* [Input data]:
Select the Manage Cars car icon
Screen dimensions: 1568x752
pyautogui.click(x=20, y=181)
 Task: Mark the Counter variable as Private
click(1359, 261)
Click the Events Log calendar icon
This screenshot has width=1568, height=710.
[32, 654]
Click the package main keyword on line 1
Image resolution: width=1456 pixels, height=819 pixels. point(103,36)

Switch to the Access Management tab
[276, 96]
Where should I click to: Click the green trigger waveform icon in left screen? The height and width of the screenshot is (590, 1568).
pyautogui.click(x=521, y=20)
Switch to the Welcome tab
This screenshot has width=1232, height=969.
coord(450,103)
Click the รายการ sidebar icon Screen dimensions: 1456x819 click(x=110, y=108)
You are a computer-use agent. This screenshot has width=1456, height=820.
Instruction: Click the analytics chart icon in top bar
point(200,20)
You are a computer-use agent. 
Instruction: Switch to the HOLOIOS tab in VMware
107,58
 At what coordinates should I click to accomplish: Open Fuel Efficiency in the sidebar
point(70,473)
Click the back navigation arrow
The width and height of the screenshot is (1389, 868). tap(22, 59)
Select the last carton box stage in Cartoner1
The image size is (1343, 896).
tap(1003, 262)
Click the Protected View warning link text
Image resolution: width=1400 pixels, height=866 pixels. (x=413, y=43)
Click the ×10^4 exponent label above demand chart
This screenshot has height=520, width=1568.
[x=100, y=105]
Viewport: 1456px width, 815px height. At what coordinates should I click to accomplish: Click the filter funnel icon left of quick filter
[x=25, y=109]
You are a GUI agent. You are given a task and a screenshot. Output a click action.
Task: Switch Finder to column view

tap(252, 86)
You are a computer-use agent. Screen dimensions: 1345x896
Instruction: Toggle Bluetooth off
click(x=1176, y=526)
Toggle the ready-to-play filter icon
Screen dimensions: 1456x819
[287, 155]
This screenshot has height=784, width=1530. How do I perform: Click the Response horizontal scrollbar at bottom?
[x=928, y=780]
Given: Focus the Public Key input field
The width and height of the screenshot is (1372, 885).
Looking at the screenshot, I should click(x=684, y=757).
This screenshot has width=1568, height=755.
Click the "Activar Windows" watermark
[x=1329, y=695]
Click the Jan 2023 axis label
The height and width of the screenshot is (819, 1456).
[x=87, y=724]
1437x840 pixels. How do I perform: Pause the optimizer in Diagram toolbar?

* [The problem]: Word for word, restate each of the records above.

* [Solved exercise]:
Select the Manage Cars car icon
Screen dimensions: 1568x752
pyautogui.click(x=20, y=181)
 Task: Mark the Counter variable as Private
click(1359, 261)
Click the Events Log calendar icon
This screenshot has width=1568, height=710.
[32, 654]
Click the package main keyword on line 1
Image resolution: width=1456 pixels, height=819 pixels. point(103,36)

Switch to the Access Management tab
[276, 96]
Where should I click to: Click the green trigger waveform icon in left screen? The height and width of the screenshot is (590, 1568).
pyautogui.click(x=521, y=20)
Switch to the Welcome tab
This screenshot has width=1232, height=969.
coord(450,103)
Click the รายการ sidebar icon Screen dimensions: 1456x819 click(x=110, y=108)
You are a computer-use agent. This screenshot has width=1456, height=820.
Instruction: Click the analytics chart icon in top bar
point(200,20)
You are a computer-use agent. 
Instruction: Switch to the HOLOIOS tab in VMware
107,58
 At what coordinates should I click to accomplish: Open Fuel Efficiency in the sidebar
point(70,473)
Click the back navigation arrow
The width and height of the screenshot is (1389, 868). tap(22, 59)
Select the last carton box stage in Cartoner1
The image size is (1343, 896).
tap(1003, 262)
Click the Protected View warning link text
Image resolution: width=1400 pixels, height=866 pixels. (x=413, y=43)
Click the ×10^4 exponent label above demand chart
This screenshot has height=520, width=1568.
[x=100, y=105]
Viewport: 1456px width, 815px height. At what coordinates should I click to accomplish: Click the filter funnel icon left of quick filter
[x=25, y=109]
You are a GUI agent. You are given a task and a screenshot. Output a click action.
Task: Switch Finder to column view

tap(252, 86)
You are a computer-use agent. Screen dimensions: 1345x896
Instruction: Toggle Bluetooth off
click(x=1176, y=526)
Toggle the ready-to-play filter icon
Screen dimensions: 1456x819
[287, 155]
This screenshot has height=784, width=1530. How do I perform: Click the Response horizontal scrollbar at bottom?
[x=928, y=780]
Given: Focus the Public Key input field
The width and height of the screenshot is (1372, 885).
Looking at the screenshot, I should click(x=684, y=757).
This screenshot has width=1568, height=755.
Click the "Activar Windows" watermark
[x=1329, y=695]
Click the Jan 2023 axis label
The height and width of the screenshot is (819, 1456).
[x=87, y=724]
1437x840 pixels. How do I perform: Pause the optimizer in Diagram toolbar?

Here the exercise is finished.